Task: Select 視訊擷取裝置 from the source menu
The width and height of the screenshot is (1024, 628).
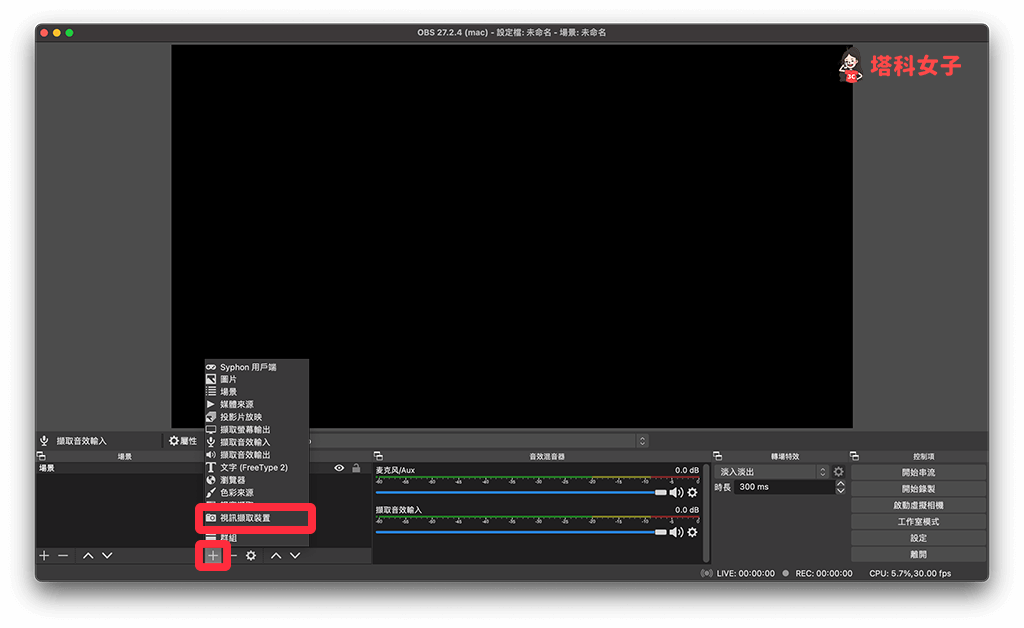Action: [245, 518]
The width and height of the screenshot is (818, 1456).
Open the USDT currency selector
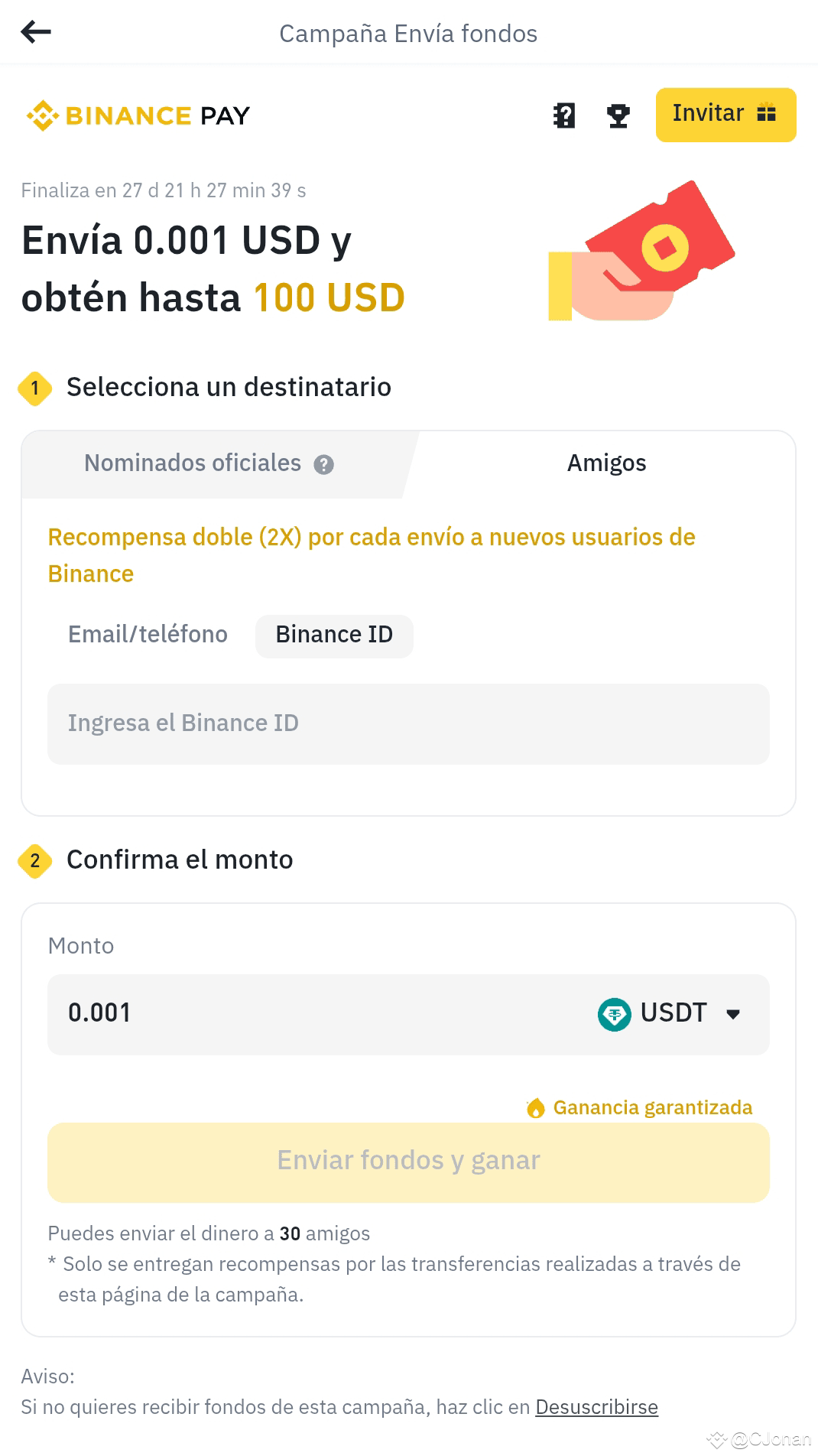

┄┄┄┄┄┄

Rewrite all of the material above, changing every "screenshot" to "image" and leaving everything else as it is. Omit the pictures.

EXERCISE RESULT:
Task: Select 視訊擷取裝置 from the source menu
The width and height of the image is (1024, 628).
Action: [245, 518]
The width and height of the image is (818, 1456).
Open the USDT currency selector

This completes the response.